Directora de la oficina del Parlamento Europeo en España: "Turquía es el vecino que tiene un avispero en la mano y no queremos que lo agite"

María Andrés Marín repasó en el programa Atalayar de Capital Radio los temas más importantes para la Unión Europea en este 2020
La directora de la oficina del Parlamento Europeo en España, María Andrés Marín

 -   La directora de la oficina del Parlamento Europeo en España, María Andrés Marín

En el programa de Atalayar del pasado lunes 21 en Capital Radio, presentado por Víctor Arribas junto al director de la revista Javier Fernández, se habló del proyecto europeo y de la cumbre que están celebrando ahora mismo en Bruselas para tratar la emergencia del coronavirus y los focos más tensos de la política exterior de la Unión. 

Atalayar entrevistó a la directora de la oficina del Parlamento Europeo en España, María Andrés Marín, que trata temas con una perspectiva muy interesante sobre el Parlamento, las relaciones con Turquía y Bielorrusia, las migraciones y las grandes preguntas del fondo de recuperación económica y resiliencia europea. 

En primer lugar, gracias por atender la invitación de Atalayar, ¿cuál de todos los asuntos mencionados anteriormente es el más urgente?

No sé si sabría clasificarlos por orden de urgencia porque son muchas cosas, y todas ellas, muy urgentes en su ámbito de aplicación. ¡Menudo día para celebrar el Día Internacional de la Paz que hemos tenido!

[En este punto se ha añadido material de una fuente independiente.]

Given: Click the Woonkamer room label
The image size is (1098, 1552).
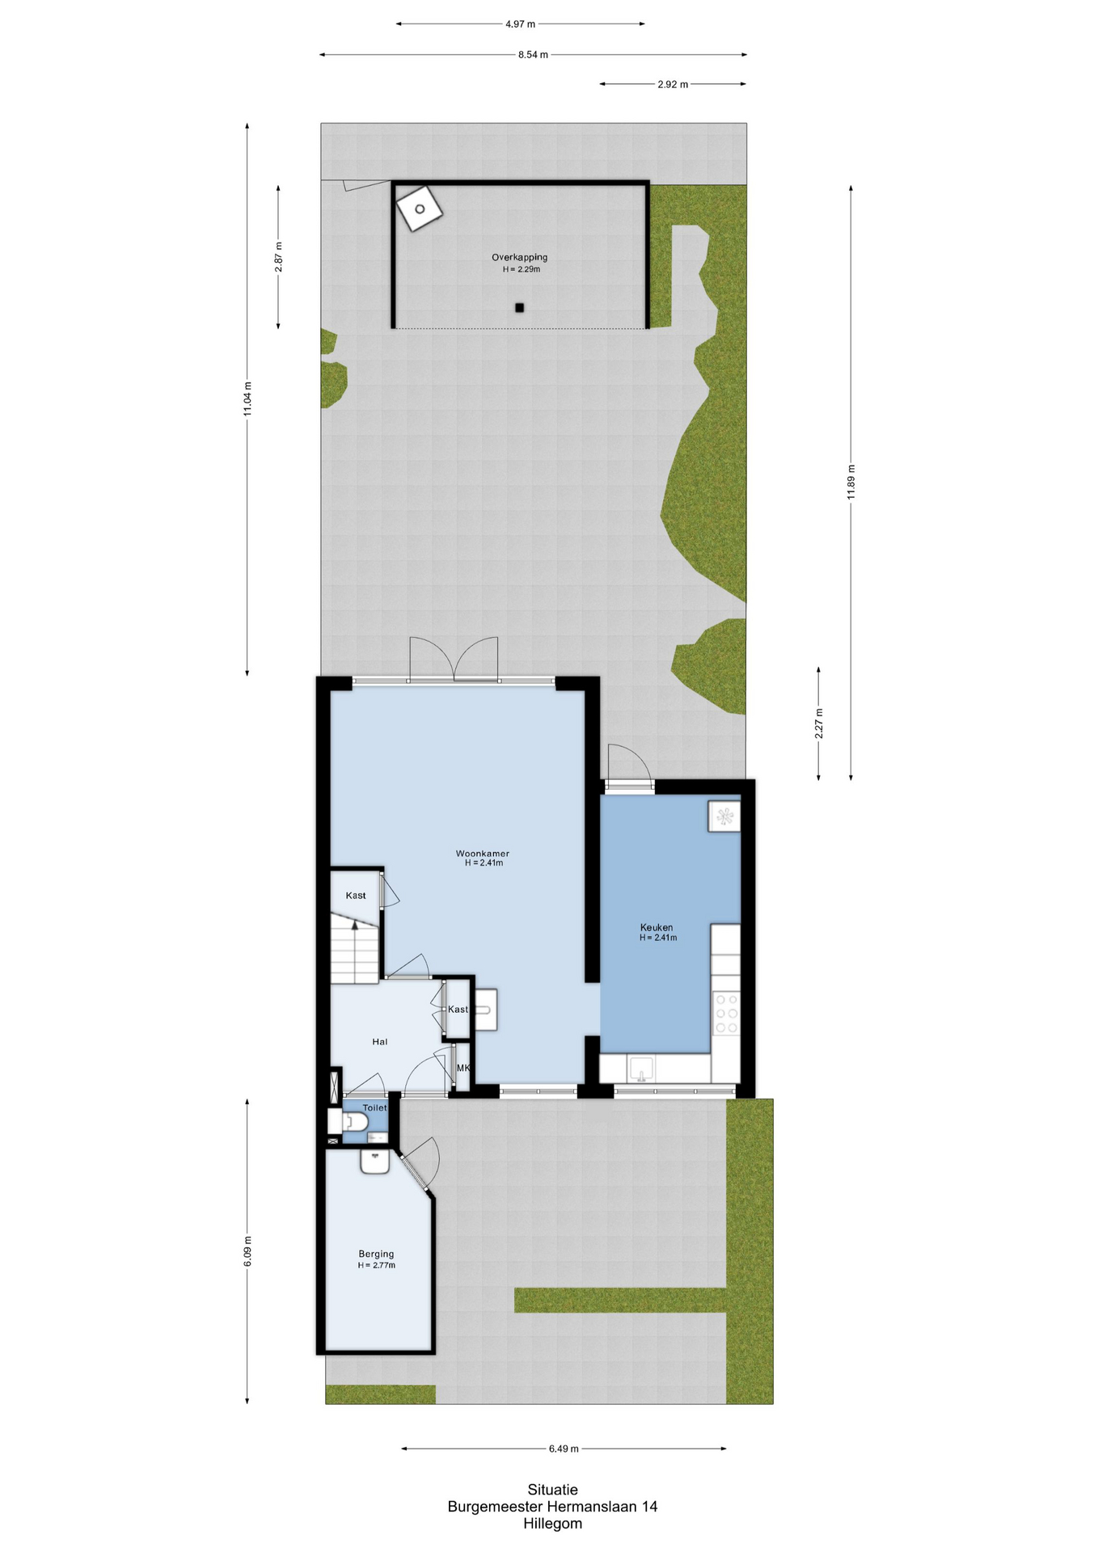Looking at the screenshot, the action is [483, 853].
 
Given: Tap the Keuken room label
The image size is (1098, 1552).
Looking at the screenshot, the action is [657, 927].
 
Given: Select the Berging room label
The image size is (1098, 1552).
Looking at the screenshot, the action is [376, 1254].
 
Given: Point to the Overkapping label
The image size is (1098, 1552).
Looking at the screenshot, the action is [520, 257].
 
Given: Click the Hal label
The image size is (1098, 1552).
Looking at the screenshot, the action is [380, 1042].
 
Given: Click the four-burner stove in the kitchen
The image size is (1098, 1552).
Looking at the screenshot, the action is [726, 1013].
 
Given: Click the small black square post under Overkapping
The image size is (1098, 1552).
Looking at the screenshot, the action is [520, 307].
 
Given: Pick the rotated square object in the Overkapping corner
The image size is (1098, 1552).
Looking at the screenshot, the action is [420, 209].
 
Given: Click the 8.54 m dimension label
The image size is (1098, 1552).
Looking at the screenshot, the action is [533, 55].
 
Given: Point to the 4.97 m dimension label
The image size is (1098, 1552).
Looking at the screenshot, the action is [520, 24].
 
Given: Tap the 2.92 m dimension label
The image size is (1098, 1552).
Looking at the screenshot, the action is [673, 84].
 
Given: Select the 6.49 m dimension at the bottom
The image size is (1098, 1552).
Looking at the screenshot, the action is [564, 1449].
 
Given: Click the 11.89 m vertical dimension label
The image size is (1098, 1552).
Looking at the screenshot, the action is [851, 482].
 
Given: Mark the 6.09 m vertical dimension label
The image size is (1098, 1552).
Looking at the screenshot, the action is [247, 1251].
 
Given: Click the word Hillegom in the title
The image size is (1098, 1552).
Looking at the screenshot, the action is [552, 1524].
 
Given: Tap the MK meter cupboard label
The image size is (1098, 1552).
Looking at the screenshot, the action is [463, 1068].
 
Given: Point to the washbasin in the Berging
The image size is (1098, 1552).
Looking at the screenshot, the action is [375, 1161].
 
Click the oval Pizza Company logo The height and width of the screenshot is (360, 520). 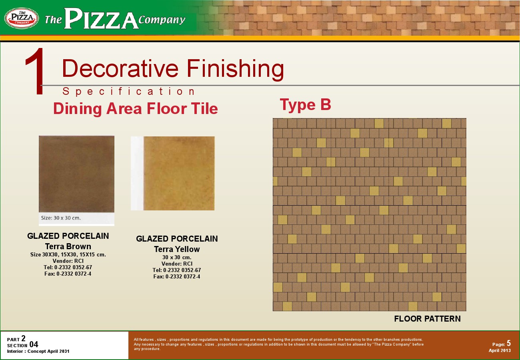22,18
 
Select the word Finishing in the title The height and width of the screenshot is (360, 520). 235,68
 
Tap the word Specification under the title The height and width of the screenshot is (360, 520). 128,92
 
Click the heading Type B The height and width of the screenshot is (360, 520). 305,105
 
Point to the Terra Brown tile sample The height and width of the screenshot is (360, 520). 76,174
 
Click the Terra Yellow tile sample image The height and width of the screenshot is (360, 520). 179,173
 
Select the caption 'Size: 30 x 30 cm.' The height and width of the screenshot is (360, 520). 61,218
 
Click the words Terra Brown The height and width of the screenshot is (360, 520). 68,246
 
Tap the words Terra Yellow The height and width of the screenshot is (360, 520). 177,249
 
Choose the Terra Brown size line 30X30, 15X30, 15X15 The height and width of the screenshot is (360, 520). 68,255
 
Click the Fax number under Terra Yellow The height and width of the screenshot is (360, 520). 177,276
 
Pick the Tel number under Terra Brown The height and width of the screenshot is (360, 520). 68,267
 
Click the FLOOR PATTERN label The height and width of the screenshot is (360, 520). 427,319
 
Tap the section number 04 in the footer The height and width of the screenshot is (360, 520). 34,344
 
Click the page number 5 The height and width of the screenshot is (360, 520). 509,343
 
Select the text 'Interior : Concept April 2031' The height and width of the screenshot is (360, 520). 38,351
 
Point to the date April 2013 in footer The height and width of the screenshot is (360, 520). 500,350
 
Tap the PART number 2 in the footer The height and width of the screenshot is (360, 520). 23,338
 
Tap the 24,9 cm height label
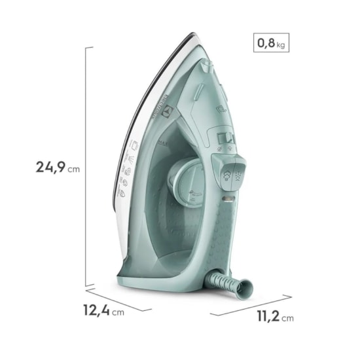58,167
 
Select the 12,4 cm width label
98,312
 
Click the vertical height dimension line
86,167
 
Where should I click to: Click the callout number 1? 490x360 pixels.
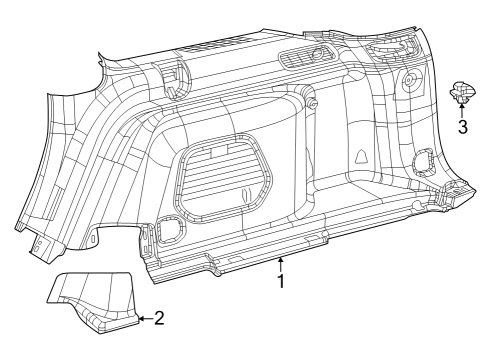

Por ejemplo, con esa reunión de los ministros de Exteriores intentando encontrar alguna solución, o al menos una sola voz en el tema con Turquía o Bielorrusia. Parece que el debate no acaba de cuajar.

El Parlamento Europeo se reunió la semana pasada en un pleno y, con respecto a estos dos países, se establecieron las prioridades que deberían llevarse a cabo. Primero exigir unas sanciones clarísimas a Bielorrusia, incluyendo a Aleksandr Lukashenko (presidente de Bielorrusia). Esta sanción a su persona no estaba clara todavía hoy en la reunión de los ministros de Exteriores. 

Aunque finalmente han anunciado que dejaran de reconocer a Lukashenko cuando expire su mandato el 5 de noviembre de este mismo año. Esto es un intento de utilizar la diplomacia parlamentaria para apoyar este papel tan importante que están teniendo varias mujeres opositoras y la ciudadanía de Bielorrusia. 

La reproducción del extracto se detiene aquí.